SPRINT-2/RESPOND-2 Boceprevir Plus Standard of Care Phase 3 Clinical Trials

1. SPRINT-2/RESPOND-2Boceprevir Plus Standard of Care Phase 3 Clinical Trials Analysis of Resistance Associated Variants by HCV Genotype 1 subtypes 1a and 1b

2. Background • Nearly 170 million people worldwide are chronically infected with Hepatitis C virus (HCV) • HCV genotype 1 is the most common and least responsive to peginterferon alfa and ribavirin with geographic differences in HCV genotype 1 subtypes: • Genotype 1a is predominant in Northern Europe and North America • Genotype 1b is predominant in Southern and Eastern Europe and Japan • Leading indication for liver transplantation in Europe and United States and is major etiologic factor in hepatocellular carcinoma • Boceprevir - binds to the active site of the HCV NS3 protease • VictrelisTM(Boceprevir) approved by FDA for treatment use in combination with peginterferon alfa and ribavirin in adult patients (≥18 years of age) with compensated liver disease, including cirrhosis, who are previously untreated or who have failed previous interferon and ribavirin therapy.

3. Objectives • To compare the rate of sustained virologic response (SVR) of Boceprevir (BOC) dosed in combination with Peg-interferon alfa-2b (P) plus ribavirin (R) standard of care therapy in patients with Genotype 1a (G1a) and Genotype 1b (G1b) in the SPRINT-2 and RESPOND-2 clinical trials. • To compare the frequency of Resistance Associated amino acid Variants (RAVs) between G1a and G1b viruses among non-SVR patients enrolled in SPRINT-2 and RESPOND-2

4. SPRINT-2/RESPOND-2 Phase 3 Trials • SPRINT-2 - 1,097 previously untreated patients (two cohorts enrolled and analyzed separately) • Cohort 1: 938 (86%) non-Black patients • Cohort 2: 159 (14%) Black patients • RESPOND-2 • 403 prior treatment failures to P/R (patients failing to attain sustained virologic response after an adequate course of therapy) • Patient characteristics common to both studies • Patients mono-infected with chronic hepatitis C genotype 1 • Co-infection with HIV or HBV excluded • Adult (≥18 years) patients • Compensated liver disease with all degrees of fibrosis • Studies conducted primarily in North America and Western Europe

5. SPRINT-2/RESPOND-2 Phase 3 Trials • Double-blind for BOC • 3 treatment arms (all patients received a 4 week lead-in of P/R prior to having BOC or placebo added to their regimen) • Arm 1: PR48 (Control) • 4 weeks P/R then 44 weeks P/R + BOC placebo • Arm 2: BOC RGT • 4 weeks P/R then P/R + BOC using response guided therapy (RGT) • Arm 3: BOC/PR48 • 4 weeks P/R then 44 weeks P/R + BOC • Primary endpoint: SVR in each experimental arm compared to control arm • COBAS TaqMan 2.0 (Roche) HCV Test • Limit of Detection (LOD): 9.3 IU/ml • Limit of Quantitation: 25 IU/ml • All decisions based on LOD

6. Methods • Plasma samples were collected for resistance testing from patients at baseline and at or near the time of virologic failure in patients that did not achieve SVR. • Viral genotype was determined at screening using the TruGene assay.
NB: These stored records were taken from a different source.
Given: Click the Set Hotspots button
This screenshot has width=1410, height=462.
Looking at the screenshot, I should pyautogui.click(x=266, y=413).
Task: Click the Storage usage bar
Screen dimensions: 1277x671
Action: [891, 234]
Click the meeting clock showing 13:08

Subsequently, genotyping was determined by a combination of NS5b sequencing and/or inferred from positive amplification using subtype-specific primers (Virco BVM, Belgium) • Population sequencing of the NS3 region was performed by Virco. • Sequences from G1a and G1b viruses were aligned to the H77S and Con 1 reference strains, respectively. Major RAVs identified based on changes at specified loci compared with reference strain sequences.

7. HCV Genotype 1 Subtype Analysis ● Many patients genotyped as 1a using the Trugene assay were inconsistent with methods 2 and 3 (low concordance) ● High concordance was observed between method 2 (used for final data analysis) and phylogenetic analysis of NS3/4a sequences

8. Patients Achieving SVR by HCV Genotypein SPRINT-2 and RESPOND-2 ● There was a consistent but small numerical advantage for patients Infected with G1b compared to G1a to achieve SVRin both Boceprevir arms of each study.

9. Detection of Resistance Associated Variants (RAVs) in Boceprevir Treated patients(SPRINT-2 and RESPOND-2) ●There was a consistently higher % of patients with RAVs detected in patients infected with HCV G1a compared to G1b in both BOC arms of each trial.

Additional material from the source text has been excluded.